Selected passage Block Start
Click Coupling Biomolecules to Substrates with Cyclooctyne N-Heterocyclic Carbenes

The Problem

Biomolecules are frequently appended to metal nanoparticles or surfaces for drug delivery or biosensing. Many approaches have been developed for these applications but generally a linker molecule is required for maximum long-term stability. Conventionally, linkers featuring thiol groups form self-assembled monolayers on substrates but these interactions are not stable long-term and dissociate over time. Biomolecules such as enzymes or aptamers can be attached pre or post-substrate binding and the chemistry often requires catalysts or harsh reaction conditions.

The Solution

Researchers at the University of Tennessee and the University of Notre Dame have developed novel linkers for a wide variety of applications. The key linker feature is the usage of cyclooctyne moieties for attaching a wide variety of functional components equipped with an azide for copper-free click chemistry. This innovation enables a wider suite of potential applications due to the larger availability of azide functionalized biomolecules. The linkers also feature an N-heterocyclic carbene that provides much stronger bonding to metal surfaces compared to thiols. The carbenes can couple to a large variety of substrates in large or nanoparticle formats. These can be purposed for electrochemistry, delivery, or spectroscopic applications based on the substrate format and the linked functional component.
Selected passage Block End
■ **Apply what you read**
1. According to the passage on carbene linkers, what does the N-heterocyclic carbene provide compared with thiols?
2. Reproduce word for word the part of the passage on carbene linkers between "Click Coupling Biomolecules" and "harsh reaction conditions.", inclusive.
These records have no connection to the passage on carbene linkers.
Supplied data Block Start
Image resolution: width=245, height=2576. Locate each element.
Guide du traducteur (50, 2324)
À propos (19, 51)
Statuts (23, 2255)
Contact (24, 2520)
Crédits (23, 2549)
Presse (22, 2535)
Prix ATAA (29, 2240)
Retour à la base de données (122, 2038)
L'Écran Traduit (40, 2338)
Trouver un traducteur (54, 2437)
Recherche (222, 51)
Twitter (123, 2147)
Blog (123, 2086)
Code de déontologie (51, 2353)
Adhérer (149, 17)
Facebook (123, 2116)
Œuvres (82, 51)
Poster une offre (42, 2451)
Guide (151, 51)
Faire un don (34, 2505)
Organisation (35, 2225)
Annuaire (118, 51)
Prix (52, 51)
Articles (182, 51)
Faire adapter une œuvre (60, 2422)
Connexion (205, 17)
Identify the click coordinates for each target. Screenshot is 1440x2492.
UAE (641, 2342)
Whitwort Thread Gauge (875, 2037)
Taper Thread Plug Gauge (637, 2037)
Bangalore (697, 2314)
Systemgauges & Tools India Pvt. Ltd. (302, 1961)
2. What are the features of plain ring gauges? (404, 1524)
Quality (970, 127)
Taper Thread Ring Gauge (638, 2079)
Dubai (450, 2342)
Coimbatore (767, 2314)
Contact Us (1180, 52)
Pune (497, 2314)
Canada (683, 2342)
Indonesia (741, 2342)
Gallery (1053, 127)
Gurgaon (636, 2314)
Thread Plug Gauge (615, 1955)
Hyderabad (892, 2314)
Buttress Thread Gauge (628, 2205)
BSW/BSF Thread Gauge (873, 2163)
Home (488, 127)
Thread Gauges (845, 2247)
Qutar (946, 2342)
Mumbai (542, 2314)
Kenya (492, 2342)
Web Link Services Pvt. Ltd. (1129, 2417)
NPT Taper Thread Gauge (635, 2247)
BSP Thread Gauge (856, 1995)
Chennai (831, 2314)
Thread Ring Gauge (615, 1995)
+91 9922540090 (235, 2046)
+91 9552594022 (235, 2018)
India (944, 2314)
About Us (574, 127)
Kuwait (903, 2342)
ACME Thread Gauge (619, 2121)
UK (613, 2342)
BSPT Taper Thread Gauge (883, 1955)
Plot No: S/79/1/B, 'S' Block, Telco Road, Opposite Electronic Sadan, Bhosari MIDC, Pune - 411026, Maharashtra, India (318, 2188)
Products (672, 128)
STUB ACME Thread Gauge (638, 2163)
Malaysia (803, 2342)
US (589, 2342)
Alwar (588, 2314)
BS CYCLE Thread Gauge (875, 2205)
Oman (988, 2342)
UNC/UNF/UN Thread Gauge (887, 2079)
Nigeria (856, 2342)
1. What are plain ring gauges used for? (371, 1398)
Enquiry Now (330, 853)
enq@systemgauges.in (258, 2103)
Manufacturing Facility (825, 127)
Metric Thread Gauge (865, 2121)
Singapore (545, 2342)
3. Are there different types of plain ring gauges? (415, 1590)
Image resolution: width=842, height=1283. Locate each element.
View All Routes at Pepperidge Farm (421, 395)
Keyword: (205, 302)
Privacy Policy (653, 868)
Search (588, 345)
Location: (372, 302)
Supplied data Block End
■ **Replies**
1. Much stronger bonding to metal surfaces.

2.
Click Coupling Biomolecules to Substrates with Cyclooctyne N-Heterocyclic Carbenes

The Problem

Biomolecules are frequently appended to metal nanoparticles or surfaces for drug delivery or biosensing. Many approaches have been developed for these applications but generally a linker molecule is required for maximum long-term stability. Conventionally, linkers featuring thiol groups form self-assembled monolayers on substrates but these interactions are not stable long-term and dissociate over time. Biomolecules such as enzymes or aptamers can be attached pre or post-substrate binding and the chemistry often requires catalysts or harsh reaction conditions.